Here's my proof that moment generation function (if exists) uniquely determines characteristic function.
Can you please see how to make it more rigorous or improve in either way (e.g. by citing relevant well-known theorems). Thank you very much - any suggestions are welcome!

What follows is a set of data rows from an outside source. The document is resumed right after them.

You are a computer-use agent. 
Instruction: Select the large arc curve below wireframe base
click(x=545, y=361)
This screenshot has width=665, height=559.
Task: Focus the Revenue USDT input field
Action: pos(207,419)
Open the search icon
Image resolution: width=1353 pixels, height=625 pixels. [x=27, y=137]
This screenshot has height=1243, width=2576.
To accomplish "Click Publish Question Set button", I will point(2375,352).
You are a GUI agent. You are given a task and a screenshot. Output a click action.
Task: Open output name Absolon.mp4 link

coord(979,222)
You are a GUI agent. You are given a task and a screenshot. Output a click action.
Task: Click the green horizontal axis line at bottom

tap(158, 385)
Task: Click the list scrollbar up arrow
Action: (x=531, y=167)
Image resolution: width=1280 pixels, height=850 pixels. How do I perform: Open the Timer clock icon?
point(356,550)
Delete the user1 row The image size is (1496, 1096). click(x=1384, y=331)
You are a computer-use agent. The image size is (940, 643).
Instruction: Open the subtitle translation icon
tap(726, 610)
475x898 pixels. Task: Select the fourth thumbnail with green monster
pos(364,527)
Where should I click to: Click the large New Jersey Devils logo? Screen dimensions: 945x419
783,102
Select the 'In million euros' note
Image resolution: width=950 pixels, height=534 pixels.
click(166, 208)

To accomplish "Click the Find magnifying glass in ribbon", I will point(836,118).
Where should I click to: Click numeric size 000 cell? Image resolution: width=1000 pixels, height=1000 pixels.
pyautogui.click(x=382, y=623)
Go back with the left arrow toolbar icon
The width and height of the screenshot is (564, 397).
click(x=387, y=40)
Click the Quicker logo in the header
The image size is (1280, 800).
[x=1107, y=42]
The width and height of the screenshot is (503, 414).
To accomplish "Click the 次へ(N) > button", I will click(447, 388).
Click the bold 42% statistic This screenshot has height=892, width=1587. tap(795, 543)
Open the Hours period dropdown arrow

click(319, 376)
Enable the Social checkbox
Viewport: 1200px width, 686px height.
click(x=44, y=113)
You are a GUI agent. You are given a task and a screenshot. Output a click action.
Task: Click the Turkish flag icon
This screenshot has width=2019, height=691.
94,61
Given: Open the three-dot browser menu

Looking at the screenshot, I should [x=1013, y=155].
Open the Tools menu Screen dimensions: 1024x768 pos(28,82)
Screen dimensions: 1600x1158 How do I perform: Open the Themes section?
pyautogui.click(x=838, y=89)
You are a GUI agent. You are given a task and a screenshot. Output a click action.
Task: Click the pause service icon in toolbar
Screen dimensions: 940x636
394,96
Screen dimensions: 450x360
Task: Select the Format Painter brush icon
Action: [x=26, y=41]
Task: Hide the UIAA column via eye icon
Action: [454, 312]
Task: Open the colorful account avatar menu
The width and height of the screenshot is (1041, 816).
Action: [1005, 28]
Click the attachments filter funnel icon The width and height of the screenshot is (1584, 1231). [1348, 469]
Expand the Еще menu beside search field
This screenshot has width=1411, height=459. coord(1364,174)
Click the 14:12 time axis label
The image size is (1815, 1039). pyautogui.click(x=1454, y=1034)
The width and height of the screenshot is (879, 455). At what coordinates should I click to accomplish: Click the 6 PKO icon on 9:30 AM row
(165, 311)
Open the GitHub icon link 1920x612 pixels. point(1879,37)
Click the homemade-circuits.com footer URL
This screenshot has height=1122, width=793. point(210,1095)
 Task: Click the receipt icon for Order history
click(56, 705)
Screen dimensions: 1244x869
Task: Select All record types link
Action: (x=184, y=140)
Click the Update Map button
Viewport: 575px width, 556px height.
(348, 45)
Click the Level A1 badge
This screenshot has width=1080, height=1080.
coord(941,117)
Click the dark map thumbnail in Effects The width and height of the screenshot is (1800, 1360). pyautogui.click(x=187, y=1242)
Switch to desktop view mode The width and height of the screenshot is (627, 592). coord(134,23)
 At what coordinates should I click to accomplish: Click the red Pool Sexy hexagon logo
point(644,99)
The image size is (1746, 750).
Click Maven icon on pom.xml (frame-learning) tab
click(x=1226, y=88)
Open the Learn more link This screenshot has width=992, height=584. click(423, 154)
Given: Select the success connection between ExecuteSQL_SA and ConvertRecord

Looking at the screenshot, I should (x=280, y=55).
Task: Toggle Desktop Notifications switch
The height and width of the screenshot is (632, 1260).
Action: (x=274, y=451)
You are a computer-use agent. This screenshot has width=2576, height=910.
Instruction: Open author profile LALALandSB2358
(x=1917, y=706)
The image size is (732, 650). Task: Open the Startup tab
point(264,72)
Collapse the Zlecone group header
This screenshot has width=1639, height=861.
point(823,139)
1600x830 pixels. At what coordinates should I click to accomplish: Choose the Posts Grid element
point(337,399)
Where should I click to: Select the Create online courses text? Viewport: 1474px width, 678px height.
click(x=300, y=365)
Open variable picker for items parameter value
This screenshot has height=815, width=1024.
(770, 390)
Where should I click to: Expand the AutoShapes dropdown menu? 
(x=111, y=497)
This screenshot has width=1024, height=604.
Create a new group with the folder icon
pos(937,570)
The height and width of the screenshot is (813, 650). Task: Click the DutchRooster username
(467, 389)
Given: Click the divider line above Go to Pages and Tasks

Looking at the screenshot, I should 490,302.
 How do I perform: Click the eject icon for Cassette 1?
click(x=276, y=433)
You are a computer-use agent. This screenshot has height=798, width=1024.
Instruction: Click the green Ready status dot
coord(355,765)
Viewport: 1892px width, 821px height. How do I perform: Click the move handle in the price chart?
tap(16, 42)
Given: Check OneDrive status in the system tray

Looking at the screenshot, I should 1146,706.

Theorem. Let $F(X)$ be a probability distribution of $X$ and suppose the MGF, $M(t)$ exists in an open ball centered at $t = 0$. Then, the characteristic function is uniquely determined by $M(t)$ alone. In other words, if $M(t)=\sum_{x=0}^{\infty} \frac{t^n \mu_n}{n!}$ has a positive radius of convergence about $0$, there is a unique characteristic function associated with it. \newline
Proof: The theorem can be easily proven by using analytical continuation technique. Let's extend MGF on a ball $R = \{x | |x| <r\} , r \in \mathbb{R}$ to a strip $S =\{z | |Re(z)| < r\}$ on complex plain. it is easy to see that $M(z)$ is bounded on $S$:
$|M(z)| = | \int\limits_{\mathbb{R}} e^{zt} dF(t) | < \int\limits_{\mathbb{R}} |e^{zt}| dF(t) = M(x)$,
so using Fubini's theorem we can see that
$\int\limits_{\partial B} M(z) dz = \int\limits_{\partial B} \int\limits_{\mathbb{R}} e^{zt} dt dz = \int\limits_{\mathbb{R}}( \int\limits_{\partial B} e^{zt} dz ) dt = 0 $
on every open ball $B \subset S$, so $M(z)$ is analytical continuation on $S$.
Because the uniqueness of analytical continuation, if $M_1(x) = M_2(x), x \in R$, then $C_1(x) = M_1(-ix) = M_2(-ix) = C_2(x)$. Q.E.D.